Medicare doesn’t cover oral health because the law explicitly excludes it, except in very limited, hospitalization-related circumstances. This has been called “perhaps [Medicare’s] biggest failing” — and with good reason. What explains it? Dentistry has traditionally been viewed as separate from medicine (the first dentists were barbers — seriously) and dental insurance was a relatively new concept when Medicare was enacted.
But we now know how dangerously misconceived the dental-medical schism was. “Oral health has been linked to heart disease and infection as well as pneumonia. Dental problems can signal larger health issues, such as diabetes, HIV/AIDS, osteoporosis and Alzheimer’s disease. The oral cavity is a gateway to your body,” as one endodontist has put it. “Your dentist can be your first line of defense.”

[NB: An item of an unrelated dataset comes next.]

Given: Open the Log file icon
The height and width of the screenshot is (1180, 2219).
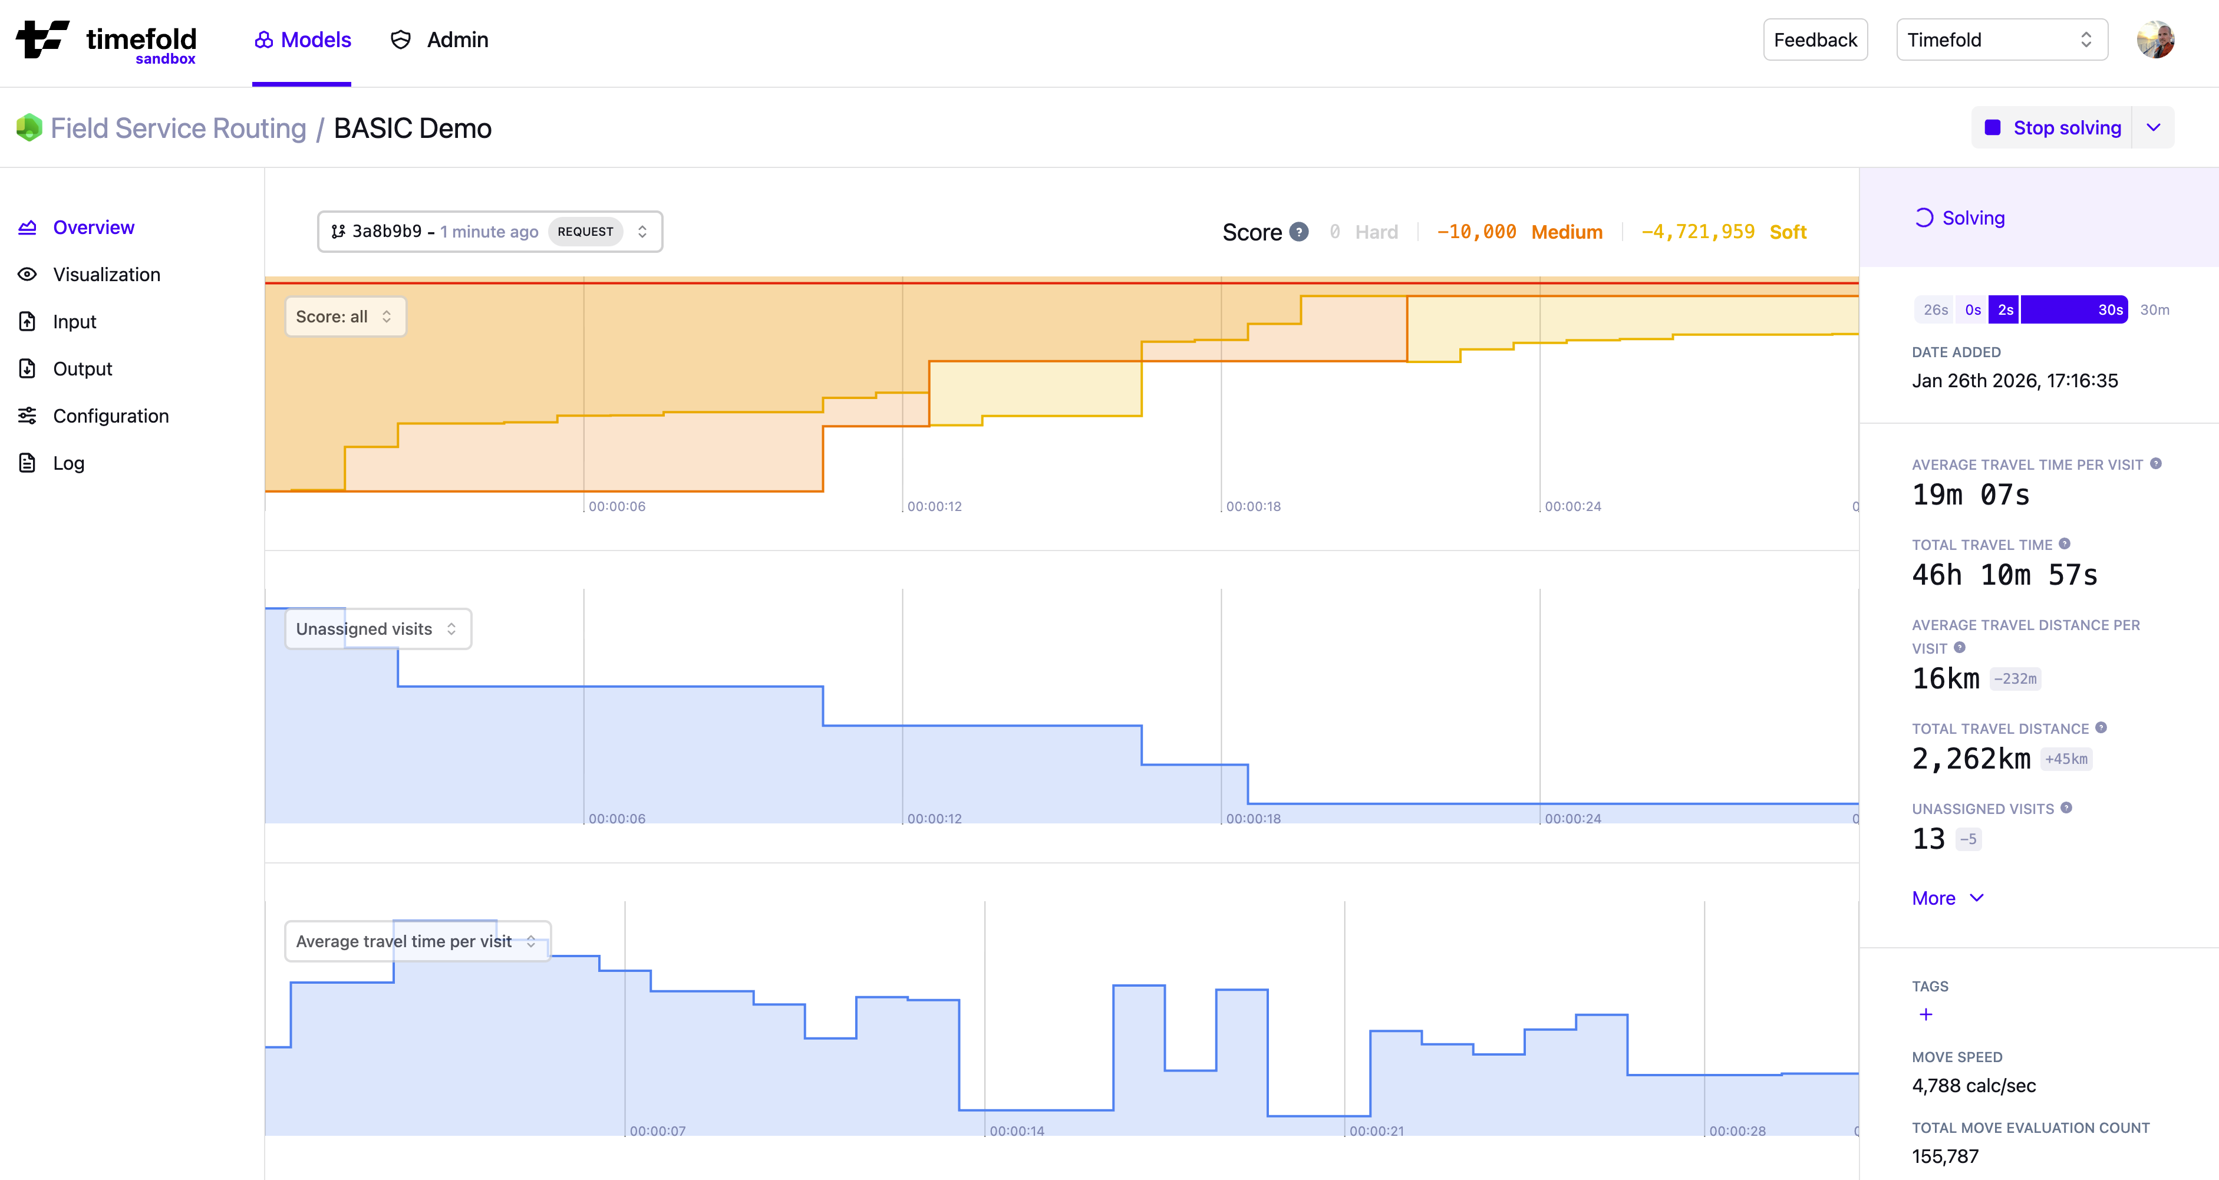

And yet nearly two-thirds of Medicare enrollees — 37 million people — do not have any dental coverage, according to the Kaiser Family Foundation, which reports that nearly half of all beneficiaries forego dental care altogether. This is often because of the cost: 52 percent of voters aged 65 years and older told YouGov in July that they avoided necessary dental procedures because of the cost. And, as Illinois Democratic Rep. Robin Kelly recently pointed out during a Families USA conversation on this issue, there is a racial equity component to this as well: 71 percent of Black and 65 percent of Hispanic Medicare beneficiaries went without a dental visit during the last year. Medicare’s exclusion of dental coverage is a prescription for a deteriorating quality of life for our seniors, not to mention even more expensive medical problems down the road. Like all health coverage — oral health care coverage has to include the services that people need and has to be affordable, so that people have real financial security when they seek care.
I recently heard the story of Paul Gibbs, a Utah-based independent filmmaker and health care advocate whose case is all too typical. Medicare covered his kidney transplant several years ago, but he couldn’t afford necessary oral care. When he finally got dental coverage years later, his neglected problems cost him thousands of dollars, part of his jaw and all of his teeth on his right side. “I’ve been put thousands of dollars into debt over it, a lot of pain [because] in this country our health care system seems to view health care and dental care as two different things,” Gibbs said. “They’re not. They’re deeply connected. The human body is a miracle made of all these different systems that work together as a cohesive whole.”
It’s no wonder that the same YouGov poll from earlier this summer shows overwhelming, bipartisan support (almost 80 percent of likely voters) for adding oral health coverage to Medicare. Voters in states with hotly contested 2022 Senate races feel even more strongly about the idea, with over 80 percent supporting it. This isn’t a partisan issue: overwhelming majorities across the ideological spectrum like the idea (94 percent of liberals, 77 percent of moderates and 65 percent of conservatives). An incredible 93 percent of people in America say that oral health is a necessary part of overall health care (they’re right) and 55 percent say that they will hold their member of Congress responsible if the dental care problem is not fixed (they’re right on that too).
President Joe Biden included Medicare oral health coverage in his budget, and both chambers of Congress are working through the details in hopes of passing something later this year. They’re on the verge of potentially doing something big. But it has to be real, meaing it has to be a true oral health care benefit — providing both preventative benefits and covering services that are needed to restore oral health, It also has to ensure the care is affordable, with reasonable cost sharing and deductibles, like the other benefits in Medicare Part B..
Despite its popularity, securing a new oral health care benefit in Medicare is going to be a hard fight and decided in just a few weeks. At the end of the day we all know that no one’s health should depend on their wealth. But the older adults and people with disabilities who rely on Medicare face impossible choices because of this glaring cavity in the system. Congress should fill it.